# Another Q-learning tryout on Santa's uncertain bags

We reduce the number of possible states corresponding to 1000 bags to states corresponding to 1 bag. Problem of filling 1000 bags will be translated to the optimal usage of policy and action-value function on varying environment. The last is given by the array of available gifts which decreases when bags are filled.


## States 

A state is characterized by a vector of size `(N_TYPES)`. For example, `s=[1,0,1,0,0,0,0,0,0]`. The initial state is when the null vector or a customly defined vector. Terminal states are defined by state's score. 

How many state there are? There are at most `10^N_TYPES` states.


## Actions

Action is to add a toy to the bag following the list of available toys. For example, action is a integer value corresponding to the toy index.


## Rewards

Action reward can be defined by the score of the bag where a toy has been added.

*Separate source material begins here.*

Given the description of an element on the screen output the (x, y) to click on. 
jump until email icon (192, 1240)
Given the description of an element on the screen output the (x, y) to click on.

## Q-learning: Off-Policy Temporal Difference Control

In this algorithm we estimate action-value function $Q(s,a)$ as :
$$
Q(S_t,A_t) \leftarrow Q(S_t,A_t) + \alpha \left[ R_{t+1} + \gamma \max_{a} Q(S_{t+1}, a) - Q(S_t,A_t) \right], \, Q(\cal{S}^{+},a)=0
$$

**Algorithm**
<br>
<div style="background-color: #aaaaaa; padding: 10px; width: 75%; border: solid black; border-radius: 5px;">

    Initialize $Q(s, a)$, for all $s \in \cal{S}$, $a \in \cal{A}(s)$, arbitrarily, and $Q(\text{terminal-state}, \cdot) = 0$<br>
    Repeat (for each episode):<br>
    &emsp;Initialize $S$<br>
    &emsp;Choose $A$ from $S$ using policy derived from $Q$ (e.g., $\epsilon$-greedy)<br>
    &emsp;Repeat (for each step of episode):<br>
    &emsp;&emsp;Take action $A$, observe $R$, $S'$<br>
    &emsp;&emsp;$Q(S,A) \leftarrow Q(S,A) + \alpha \left[ R + \gamma \max_{a}Q(S', a) - Q(S,A) \right]$<br>
    &emsp;&emsp;$S \leftarrow S'; \, A \leftarrow A';$<br>
    &emsp;until $S$ is terminal
</div>

In [1]:
# https://ipython.org/ipython-doc/3/config/extensions/autoreload.html
%load_ext autoreload
%autoreload 2

In [2]:
import matplotlib.pyplot as plt
%matplotlib inline



In [3]:
from time import time
from copy import deepcopy
import numpy as np
np.random.seed(2017)

from collections import defaultdict
import heapq

import logging
logging.getLogger().setLevel(logging.DEBUG)

In [4]:
import sys
sys.path.append('../common')
from utils import weight3 as weight_fn, weight_by_index
from utils import bag_weight, score, mean_n_sigma, score_stats
from utils import MAX_WEIGHT, AVAILABLE_GIFTS, GIFT_TYPES, N_TYPES, N_BAGS

In [5]:
REJECTED_BAGS_THRESHOLD = 0.015
NEGATIVE_REWARD = -5000
POSITIVE_REWARD = 1000

In [6]:
def step_reward(rejected):    
    return 1.0 if rejected < REJECTED_BAGS_THRESHOLD else -rejected*10

def take_action(state, action):
    new_state = state.copy()
    new_state[action] += 1
    return new_state

def is_available(state, available_gifts, gift_types=GIFT_TYPES):
    for v, gift_type in zip(state, gift_types):
        if available_gifts[gift_type] - v < 0:
            return False
    return True

def update_available_gifts(available_gifts, state, gift_types=GIFT_TYPES):
    for v, gift_type in zip(state, gift_types):
        assert available_gifts[gift_type] - v >= 0, "Found state is not available : {}, {}".format(state, available_gifts)
        available_gifts[gift_type] = available_gifts[gift_type] - v
        
def state_to_str(state):
    return state.tolist().__str__()

def find_value(action, actions_values, return_index=False):
    for i, (v, a) in enumerate(actions_values):
        if action == a:
            if return_index:
                return v, i
            return v
    raise Exception("No action={} in actions_values={}".format(action, actions_values))
    
def has_action(actions_values, action, return_index=False):
    for i, (v, a) in enumerate(actions_values):
        if action == a:
            if return_index:
                return True, i
            return True
    if return_index:
        return False, None
    return False

In [9]:
NULL_ACTIONS_VALUES = [(POSITIVE_REWARD, None)]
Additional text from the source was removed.